Task details → With pictures left out, copy exactly every line from the one containing "Task: Expand the Run button dropdown arrow" through the end of the material.

• • • • • • •

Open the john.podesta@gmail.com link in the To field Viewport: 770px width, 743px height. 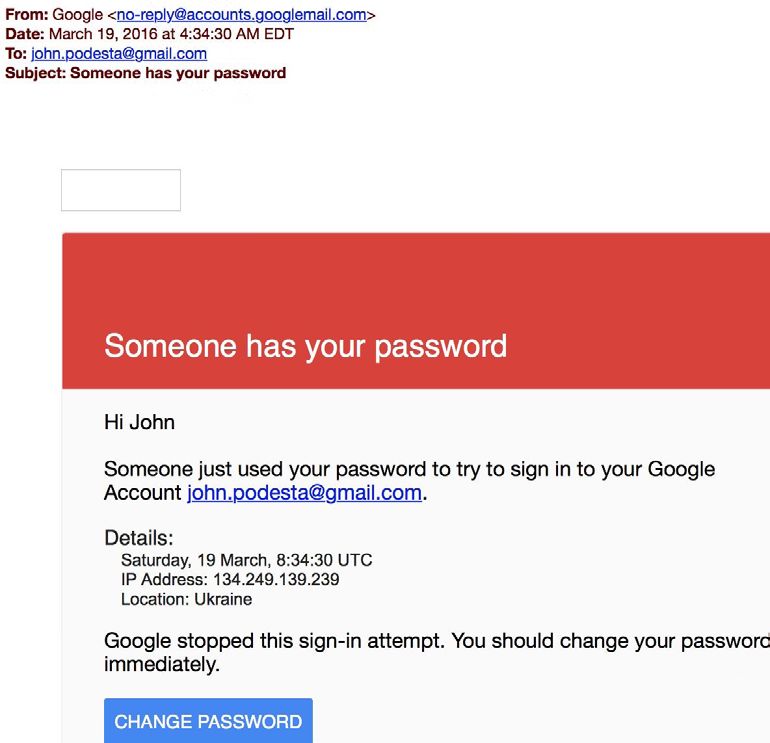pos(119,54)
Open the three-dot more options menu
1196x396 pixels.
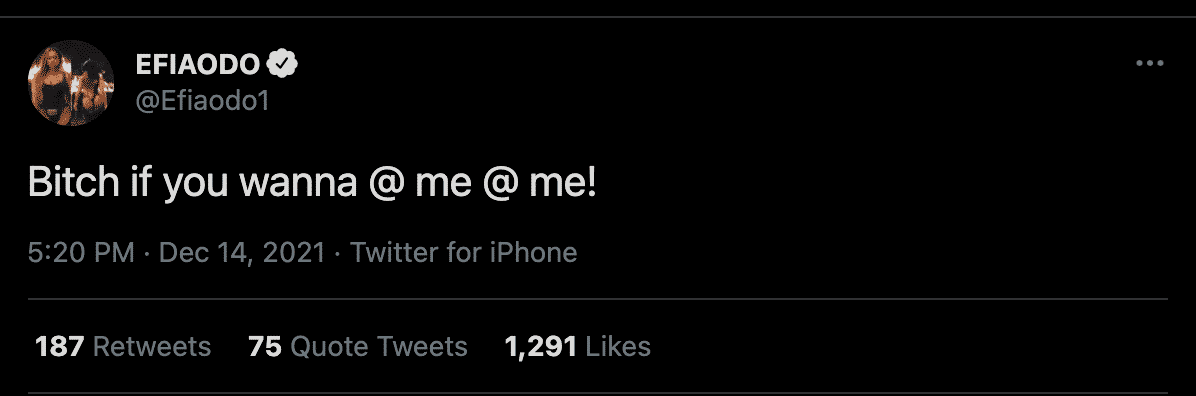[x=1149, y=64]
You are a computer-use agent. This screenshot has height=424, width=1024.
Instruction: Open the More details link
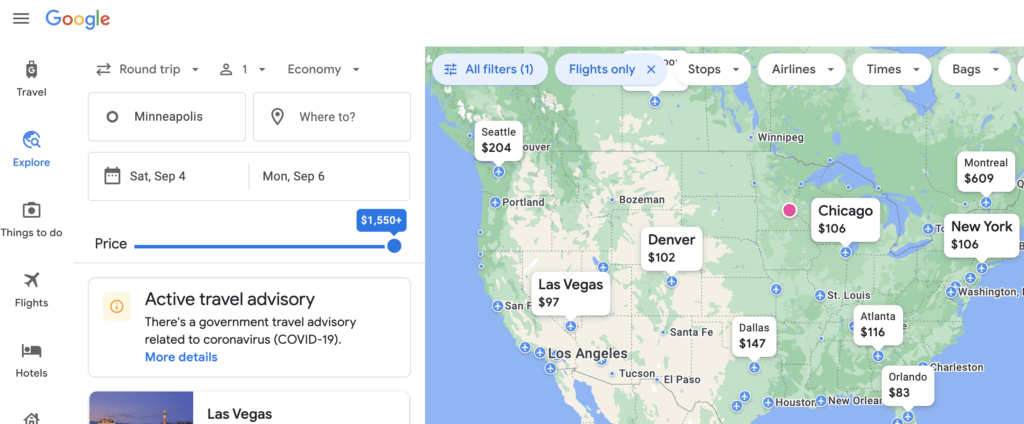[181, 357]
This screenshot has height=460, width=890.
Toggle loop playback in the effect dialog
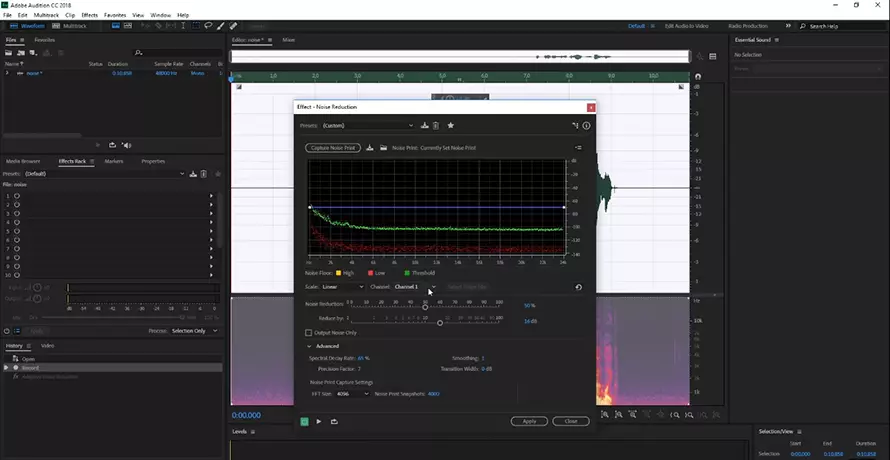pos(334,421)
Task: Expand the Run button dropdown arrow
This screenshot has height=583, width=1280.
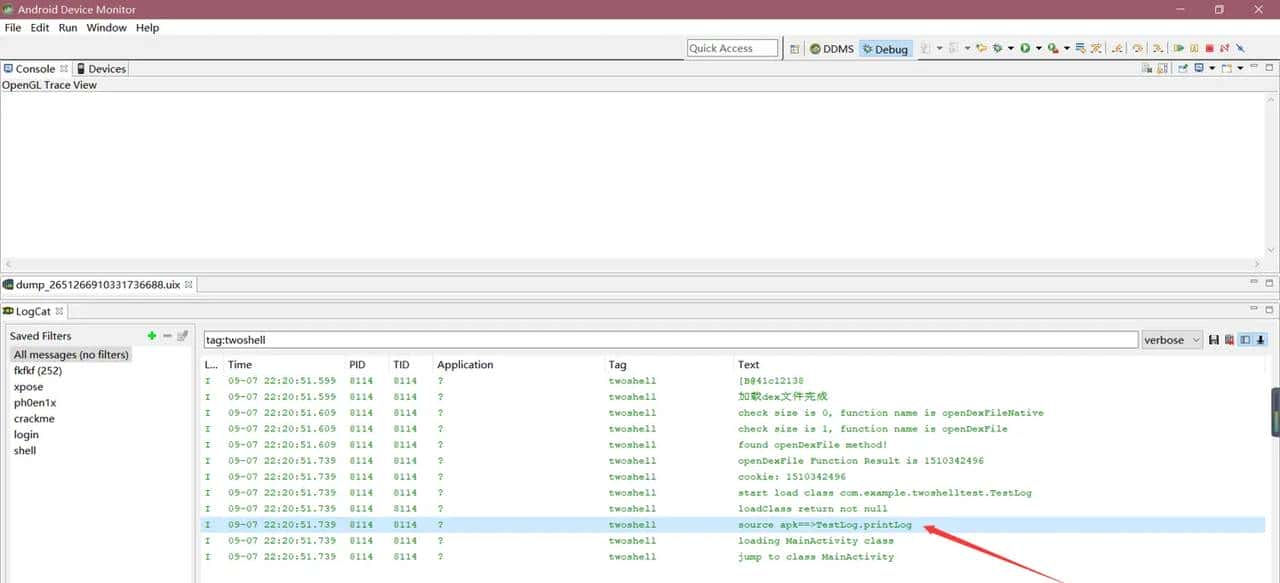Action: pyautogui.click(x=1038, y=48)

• • • • • • •

Answer box →
Task: Expand the Run button dropdown arrow
This screenshot has height=583, width=1280.
Action: pyautogui.click(x=1038, y=48)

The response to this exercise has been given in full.